The efficient market hypothesis (EMH) suggests that markets are informationally efficient. This means that historical prices and expectations are already priced into investments and that it's not possible to exceed market-average returns by looking at past price data. Since technical analysis is completely predicated on the concept of using past data to anticipate future price movements, the EMH is conceptually opposed to technical analysis.
It should be noted that of the three versions of EMH, two conclude that neither technical analysis nor fundamental analysis can be useful when making investment decisions. Only the weak-form efficiency version of the EMH allows for some use of fundamental techniques.
The Role of Historical Data
The crux of the argument between the EMH and technical analysis is the role of historical data. Technical analysts argue that prices and investors tend to follow predictable patterns. Once identified, those patterns can be used to anticipate future trading opportunities for above market-average returns.
According to the EMH, security prices already reflect all available information. This includes investor sentiment about possible price trends and all recurring phenomena that might produce those trends again. Moreover, the EMH challenges the notion that past price and volume data have any relationship with future movements.
Self-Fulfilling Technical Trading
Some traders contend that, if enough traders are using similar technical valuation techniques, technical analysis could create a self-fulfilling prophesy.

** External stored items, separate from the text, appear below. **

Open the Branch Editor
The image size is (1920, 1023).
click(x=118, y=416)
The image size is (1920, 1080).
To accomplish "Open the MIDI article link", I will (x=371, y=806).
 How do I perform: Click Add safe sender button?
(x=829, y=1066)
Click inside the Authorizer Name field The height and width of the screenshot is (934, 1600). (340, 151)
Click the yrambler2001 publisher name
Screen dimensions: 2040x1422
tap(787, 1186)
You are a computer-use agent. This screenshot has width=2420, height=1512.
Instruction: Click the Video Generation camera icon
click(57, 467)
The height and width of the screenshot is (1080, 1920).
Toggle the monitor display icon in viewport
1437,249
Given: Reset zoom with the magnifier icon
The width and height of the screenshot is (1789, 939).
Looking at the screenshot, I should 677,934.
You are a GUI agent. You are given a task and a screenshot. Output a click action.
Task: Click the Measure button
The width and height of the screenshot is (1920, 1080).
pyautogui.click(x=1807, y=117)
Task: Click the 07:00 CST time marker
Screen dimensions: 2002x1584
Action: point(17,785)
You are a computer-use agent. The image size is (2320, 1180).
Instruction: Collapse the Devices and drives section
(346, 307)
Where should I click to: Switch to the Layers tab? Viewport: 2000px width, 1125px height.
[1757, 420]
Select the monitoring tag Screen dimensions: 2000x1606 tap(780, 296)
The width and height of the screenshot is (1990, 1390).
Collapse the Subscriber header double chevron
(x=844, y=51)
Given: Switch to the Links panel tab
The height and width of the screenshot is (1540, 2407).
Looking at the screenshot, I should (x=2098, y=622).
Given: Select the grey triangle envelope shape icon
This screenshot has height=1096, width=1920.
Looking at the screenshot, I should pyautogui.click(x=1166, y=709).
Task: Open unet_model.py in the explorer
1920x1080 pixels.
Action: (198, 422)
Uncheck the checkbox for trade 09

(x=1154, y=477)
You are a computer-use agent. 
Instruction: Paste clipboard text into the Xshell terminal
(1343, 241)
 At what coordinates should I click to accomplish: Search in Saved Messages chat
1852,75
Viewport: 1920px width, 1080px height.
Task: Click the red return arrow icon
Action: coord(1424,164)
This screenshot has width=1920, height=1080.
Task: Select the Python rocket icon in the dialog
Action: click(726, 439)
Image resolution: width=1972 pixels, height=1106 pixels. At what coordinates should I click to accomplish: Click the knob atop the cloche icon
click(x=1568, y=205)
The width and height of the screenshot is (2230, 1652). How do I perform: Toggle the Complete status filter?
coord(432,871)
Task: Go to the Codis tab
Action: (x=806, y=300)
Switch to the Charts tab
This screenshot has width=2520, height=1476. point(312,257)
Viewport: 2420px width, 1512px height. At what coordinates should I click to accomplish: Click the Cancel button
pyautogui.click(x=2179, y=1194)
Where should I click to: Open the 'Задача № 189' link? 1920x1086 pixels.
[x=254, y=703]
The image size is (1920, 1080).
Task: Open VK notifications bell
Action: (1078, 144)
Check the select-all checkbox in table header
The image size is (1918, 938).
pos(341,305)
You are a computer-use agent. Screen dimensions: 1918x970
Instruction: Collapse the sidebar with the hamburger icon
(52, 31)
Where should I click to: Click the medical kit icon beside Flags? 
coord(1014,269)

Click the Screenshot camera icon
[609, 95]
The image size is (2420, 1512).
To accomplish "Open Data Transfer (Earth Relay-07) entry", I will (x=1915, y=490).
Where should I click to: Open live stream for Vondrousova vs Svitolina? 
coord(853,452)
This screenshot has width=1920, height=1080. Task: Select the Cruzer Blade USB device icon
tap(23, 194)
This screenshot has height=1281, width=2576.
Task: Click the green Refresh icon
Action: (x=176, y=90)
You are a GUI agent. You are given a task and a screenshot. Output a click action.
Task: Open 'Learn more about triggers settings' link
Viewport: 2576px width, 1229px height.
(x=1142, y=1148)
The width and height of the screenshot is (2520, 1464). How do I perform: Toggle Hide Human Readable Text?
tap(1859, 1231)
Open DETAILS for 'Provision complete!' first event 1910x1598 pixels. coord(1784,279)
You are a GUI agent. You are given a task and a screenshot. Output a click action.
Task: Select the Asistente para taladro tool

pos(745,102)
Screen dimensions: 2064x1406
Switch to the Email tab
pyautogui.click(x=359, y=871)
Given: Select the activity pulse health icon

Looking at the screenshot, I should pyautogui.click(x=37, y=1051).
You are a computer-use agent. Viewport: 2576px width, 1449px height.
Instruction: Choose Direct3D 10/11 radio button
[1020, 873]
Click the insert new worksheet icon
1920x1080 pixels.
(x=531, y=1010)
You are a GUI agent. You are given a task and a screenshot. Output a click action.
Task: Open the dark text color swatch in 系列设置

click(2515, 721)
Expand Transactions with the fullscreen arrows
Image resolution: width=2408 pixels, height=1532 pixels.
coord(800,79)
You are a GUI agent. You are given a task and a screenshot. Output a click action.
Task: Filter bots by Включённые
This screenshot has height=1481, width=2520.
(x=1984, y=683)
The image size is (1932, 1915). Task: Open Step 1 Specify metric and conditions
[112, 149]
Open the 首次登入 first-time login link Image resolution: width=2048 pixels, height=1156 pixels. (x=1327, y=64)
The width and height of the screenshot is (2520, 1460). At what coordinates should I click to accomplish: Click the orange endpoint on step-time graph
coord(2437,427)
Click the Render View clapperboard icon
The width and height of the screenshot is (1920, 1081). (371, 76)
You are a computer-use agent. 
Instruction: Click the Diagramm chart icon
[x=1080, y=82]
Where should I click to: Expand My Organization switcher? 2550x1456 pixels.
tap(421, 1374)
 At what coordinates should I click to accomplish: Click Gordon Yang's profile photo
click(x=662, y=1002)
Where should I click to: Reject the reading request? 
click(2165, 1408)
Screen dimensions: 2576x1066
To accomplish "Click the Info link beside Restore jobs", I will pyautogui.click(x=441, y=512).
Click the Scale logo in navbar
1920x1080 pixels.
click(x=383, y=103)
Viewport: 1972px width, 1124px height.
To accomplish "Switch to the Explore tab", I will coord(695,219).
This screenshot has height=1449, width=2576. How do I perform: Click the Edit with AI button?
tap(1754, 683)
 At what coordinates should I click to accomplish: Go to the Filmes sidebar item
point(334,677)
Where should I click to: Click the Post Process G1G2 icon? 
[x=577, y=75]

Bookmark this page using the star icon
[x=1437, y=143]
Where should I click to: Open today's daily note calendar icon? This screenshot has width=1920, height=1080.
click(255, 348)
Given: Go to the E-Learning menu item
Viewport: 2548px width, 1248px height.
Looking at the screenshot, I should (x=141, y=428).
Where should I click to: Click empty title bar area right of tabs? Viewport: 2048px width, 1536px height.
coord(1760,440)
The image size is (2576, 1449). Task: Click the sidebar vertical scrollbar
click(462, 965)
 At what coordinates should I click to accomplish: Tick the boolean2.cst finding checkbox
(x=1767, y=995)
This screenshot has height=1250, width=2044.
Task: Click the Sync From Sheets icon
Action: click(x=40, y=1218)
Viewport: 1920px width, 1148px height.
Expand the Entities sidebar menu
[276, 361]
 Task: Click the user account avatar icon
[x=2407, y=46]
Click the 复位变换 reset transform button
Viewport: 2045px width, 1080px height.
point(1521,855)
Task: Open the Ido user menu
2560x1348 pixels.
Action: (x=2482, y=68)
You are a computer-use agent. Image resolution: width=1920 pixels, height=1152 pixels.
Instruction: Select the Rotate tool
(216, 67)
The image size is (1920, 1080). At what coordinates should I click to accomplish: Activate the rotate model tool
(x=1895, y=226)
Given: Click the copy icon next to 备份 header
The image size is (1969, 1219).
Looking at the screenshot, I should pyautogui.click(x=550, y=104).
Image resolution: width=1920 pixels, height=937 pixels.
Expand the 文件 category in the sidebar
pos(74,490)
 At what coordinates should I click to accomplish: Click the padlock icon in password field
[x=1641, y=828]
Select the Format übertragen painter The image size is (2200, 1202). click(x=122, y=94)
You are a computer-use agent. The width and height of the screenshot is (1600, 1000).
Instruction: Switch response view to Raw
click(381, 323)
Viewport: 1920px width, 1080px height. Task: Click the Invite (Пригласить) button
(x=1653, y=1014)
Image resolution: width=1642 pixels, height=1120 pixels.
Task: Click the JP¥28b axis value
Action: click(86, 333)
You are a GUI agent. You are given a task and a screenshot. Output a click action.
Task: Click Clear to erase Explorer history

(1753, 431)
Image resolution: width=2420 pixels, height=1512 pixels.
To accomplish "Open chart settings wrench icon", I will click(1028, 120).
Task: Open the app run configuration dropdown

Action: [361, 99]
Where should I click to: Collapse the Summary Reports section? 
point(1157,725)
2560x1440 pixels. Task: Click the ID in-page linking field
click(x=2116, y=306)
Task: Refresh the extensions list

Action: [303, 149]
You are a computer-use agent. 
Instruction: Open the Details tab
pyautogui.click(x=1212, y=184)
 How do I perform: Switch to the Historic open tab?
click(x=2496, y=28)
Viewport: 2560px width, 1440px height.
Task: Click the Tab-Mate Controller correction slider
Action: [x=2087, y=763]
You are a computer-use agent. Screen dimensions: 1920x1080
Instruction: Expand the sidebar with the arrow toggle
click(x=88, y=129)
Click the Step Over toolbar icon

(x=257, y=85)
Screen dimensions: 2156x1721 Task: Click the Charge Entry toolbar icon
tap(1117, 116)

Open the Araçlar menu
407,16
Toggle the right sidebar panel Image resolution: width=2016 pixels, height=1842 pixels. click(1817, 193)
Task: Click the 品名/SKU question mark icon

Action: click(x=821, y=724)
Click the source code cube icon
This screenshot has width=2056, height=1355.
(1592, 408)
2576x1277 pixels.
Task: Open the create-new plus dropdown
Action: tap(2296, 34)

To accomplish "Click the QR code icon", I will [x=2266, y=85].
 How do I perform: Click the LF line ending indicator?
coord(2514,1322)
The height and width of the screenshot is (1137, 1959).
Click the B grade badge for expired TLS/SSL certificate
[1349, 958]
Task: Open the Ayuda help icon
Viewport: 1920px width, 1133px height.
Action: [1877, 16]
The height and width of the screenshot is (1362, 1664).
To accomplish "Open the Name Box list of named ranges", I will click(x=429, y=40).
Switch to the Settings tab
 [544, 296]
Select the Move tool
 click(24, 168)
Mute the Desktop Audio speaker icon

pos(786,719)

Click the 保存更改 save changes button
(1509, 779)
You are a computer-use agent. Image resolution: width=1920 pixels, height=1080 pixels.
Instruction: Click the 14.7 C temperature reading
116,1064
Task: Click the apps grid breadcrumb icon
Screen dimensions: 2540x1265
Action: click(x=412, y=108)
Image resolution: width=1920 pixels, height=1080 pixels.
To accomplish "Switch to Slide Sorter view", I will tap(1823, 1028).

Here's the argument: A large number of technical traders believe the price of a stock is likely to go up. Consequently, most of them enter the market as bulls. This bids up the price of the stock (at least in the short run), allowing them to override efficient market information through their collective bias.
Another way of describing this phenomenon is that large numbers of speculative traders can push the price of a security beyond is market-clearing level.